A183073 Prime numbers p such that each prime divisor of 2^p - 1 has the form 4j + 3.

2, 3, 5, 7, 13, 17, 19, 31, 43, 61, 79, 89, 107, 127, 193, 311, 331, 349, 389, 521, 557, 577, 607, 631, 647, 1103

Offset

1,1

Comments

The exponents of the Mersenne primes (A000043) are contained in this sequence.

Needed factorizations are in the Cunningham Project.

Also in the sequence are 1279, 2203, 2281, 2909, 3217, 4253. - Amiram Eldar, Feb 18 2019

Links

Table of n, a(n) for n=1..26.

S. S. Wagstaff, Jr., The Cunningham Project.

Formula

A183077(n) = 2^a(n) - 1.

Example

43 is in this sequence because 2^43 - 1 = 431 * 9719 * 2099863, and each of those primes has the form 4j + 3.

Mathematica

Select[Prime[Range[30]], And@@(IntegerQ[(#-3)/4]&/@Transpose[ FactorInteger[ 2^#-1]][[1]])&] (* Increase the value of Range to increase the number of terms generated, but processing times grow very quickly as the value increases. *)(* Harvey P. Dale, Jan 01 2013 *)

Crossrefs

Cf. A000043, A136003, A183071, A183072, A183074.

Cf. A000668, A136005, A183075, A183076, A183077, A183078.

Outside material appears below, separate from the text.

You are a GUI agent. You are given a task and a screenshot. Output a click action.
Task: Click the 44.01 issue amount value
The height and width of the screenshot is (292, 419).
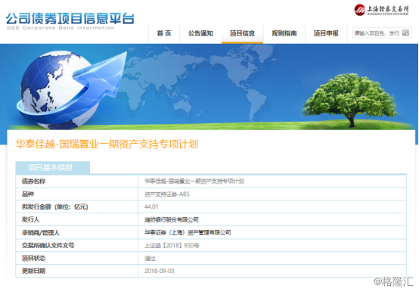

Sequence in context: A136003 A215799 A237057 * A123856 A336721 A120857

Adjacent sequences: A183070 A183071 A183072 * A183074 A183075 A183076

Keyword

nonn,hard,more

Author

Stuart Clary, Dec 23 2010

Extensions

a(26) from Amiram Eldar, Feb 18 2019

Status

approved